In The Innocents, a young brother and sister live in isolation in Newfoundland, surviving alone on the bits of knowledge their parents left behind. Their loyalty to one another is the reason they are able to persist through storms and illness, but their relationship is tested as they grow older.
The Innocents was shortlisted for the 2019 Scotiabank Giller Prize, the 2019 Rogers Writers' Trust Fiction Prize and the Governor General's Literary Award for fiction.
Crummey is a poet and novelist from Newfoundland and Labrador. His other books include the novels Sweetland and Galore and the poetry collection Little Dogs.
Ami McKay won two awards for her memoir Daughter of Family G: the $2,000 Evelyn Richardson Non-Fiction Award, which recognizes a work of nonfiction by a Nova Scotian writer, and the $2,500 Robbie Robertson Dartmouth Book Award for non-fiction, which recognizes books that "have contributed the most to the enjoyment and understanding of Nova Scotia and its people."

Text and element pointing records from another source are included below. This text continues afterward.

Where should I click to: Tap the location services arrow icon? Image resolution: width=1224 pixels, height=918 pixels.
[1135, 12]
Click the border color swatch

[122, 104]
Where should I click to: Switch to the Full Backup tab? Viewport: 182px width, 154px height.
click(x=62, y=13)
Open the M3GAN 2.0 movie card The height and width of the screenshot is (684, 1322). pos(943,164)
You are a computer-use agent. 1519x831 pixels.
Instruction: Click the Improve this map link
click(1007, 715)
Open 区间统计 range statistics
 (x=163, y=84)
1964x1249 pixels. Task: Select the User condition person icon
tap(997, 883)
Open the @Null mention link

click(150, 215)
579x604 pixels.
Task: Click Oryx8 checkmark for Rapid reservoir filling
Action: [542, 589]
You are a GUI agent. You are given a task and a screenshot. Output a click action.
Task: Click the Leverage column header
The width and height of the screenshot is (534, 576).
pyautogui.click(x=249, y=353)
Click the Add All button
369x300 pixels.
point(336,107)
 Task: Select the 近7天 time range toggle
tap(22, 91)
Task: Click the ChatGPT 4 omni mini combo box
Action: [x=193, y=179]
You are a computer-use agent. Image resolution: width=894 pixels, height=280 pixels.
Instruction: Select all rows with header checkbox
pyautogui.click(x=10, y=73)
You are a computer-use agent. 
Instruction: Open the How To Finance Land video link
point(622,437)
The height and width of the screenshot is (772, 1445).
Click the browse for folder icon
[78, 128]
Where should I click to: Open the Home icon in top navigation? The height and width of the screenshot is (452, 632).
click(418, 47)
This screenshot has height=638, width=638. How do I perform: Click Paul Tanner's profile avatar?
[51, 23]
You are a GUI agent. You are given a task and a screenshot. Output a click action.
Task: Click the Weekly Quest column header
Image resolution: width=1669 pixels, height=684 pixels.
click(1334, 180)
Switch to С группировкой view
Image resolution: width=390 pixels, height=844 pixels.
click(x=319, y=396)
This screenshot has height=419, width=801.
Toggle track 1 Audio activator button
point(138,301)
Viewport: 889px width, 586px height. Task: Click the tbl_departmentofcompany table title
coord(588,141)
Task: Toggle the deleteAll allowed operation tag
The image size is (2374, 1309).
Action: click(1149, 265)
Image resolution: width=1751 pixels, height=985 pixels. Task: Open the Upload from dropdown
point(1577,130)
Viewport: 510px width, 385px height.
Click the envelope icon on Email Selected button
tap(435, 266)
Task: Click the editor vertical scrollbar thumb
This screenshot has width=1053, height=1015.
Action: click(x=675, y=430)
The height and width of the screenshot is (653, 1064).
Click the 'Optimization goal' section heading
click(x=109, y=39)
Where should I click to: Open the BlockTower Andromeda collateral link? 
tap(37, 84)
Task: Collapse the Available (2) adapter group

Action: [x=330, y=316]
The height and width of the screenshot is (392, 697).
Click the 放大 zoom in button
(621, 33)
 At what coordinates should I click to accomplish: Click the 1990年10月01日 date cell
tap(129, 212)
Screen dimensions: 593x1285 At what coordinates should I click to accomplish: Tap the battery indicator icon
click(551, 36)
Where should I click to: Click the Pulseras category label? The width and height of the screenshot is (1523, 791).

Daughter of Family G is about McKay's family's history of dying early, thanks to a a genetic disorder called Lynch syndrome and how they contributed to the longest and most detailed cancer genealogy study ever.
McKay is a novelist based in Nova Scotia. Her books include The Birth House and The Virgin Cure.
The Dartmouth Book Award also has a fiction category, which was won by Marina Endicott for her novel The Difference.
Also winning two awards was Gemma Hickey for their memoir Almost Feral.
Almost Feral took home the Atlantic Publishers Marketing Association Best Atlantic-Published Book Award and Margaret and John Savage First Book Award – Non-Fiction.
Almost Feral is about Hickey's 908-kilometre walk across the island of Newfoundland, which they did to raise awareness and money for survivors of institutional religious abuse.
Atlantic Publishers Marketing Association Best Atlantic-Published Book Award recognizes a book that showcases excellence in the publishing process. $1,000 is awarded to the author while $3,000 is awarded to the publisher.
The John Savage First Book Award is a $2,500 prize that recognizes debut books by Atlantic Canadian authors in both fiction and nonfiction.
The 2020 fiction winner was Crow by N.S. writer Amy Spurway.
New Brunswick poet Lucas Crawford won the J.M. Abraham Poetry Award for their collection Belated Bris of the Brainsick.
American artist Martha Wilson, whose career was launched in Halifax, won the $1,000 Alistair MacLeod Prize for Short Fiction for her short story collection Nosy White Woman.
Sheree Fitch won the Ann Connor Brimer Award for Children's Literature for her classic children's book EveryBody's Different on EveryBody Street.
The $2,000 prize recognizes the best Atlantic Canadian children's book.
EveryBody's Different on EveryBody Street was originally created in 2001 as a fundraiser to commemorate the 10th Anniversary of the Festival of Trees in support of the Nova Scotia Hospital and to raise awareness for mental illness and addiction.
Sydney Smith won the Lillian Shepherd Memorial Award for Excellence in Illustration for his picture book Small in the City.
In Small in the City, a young boy is on the hunt for a precious item he has lost on a snowy day in a big city. Small in the City also won the Governor General's Literary Award for young people's literature, illustration.
L. Jane McMillan won the $1,000 Atlantic Book Award for Scholarly Writing for Truth and Conviction. Truth and Conviction is about Donald Marshall Jr.'s wrongful conviction for a murder he did not commit. McMillan was Marshall's partner and is an anthropologist.
Andrew Theobald won the $2,000 Democracy 250 Atlantic Book Award for Historical Writing for Dangerous Enemy Sympathizers, about an internment camp located in New Brunswick from 1940-1945 known as Canadian Internment Camp B.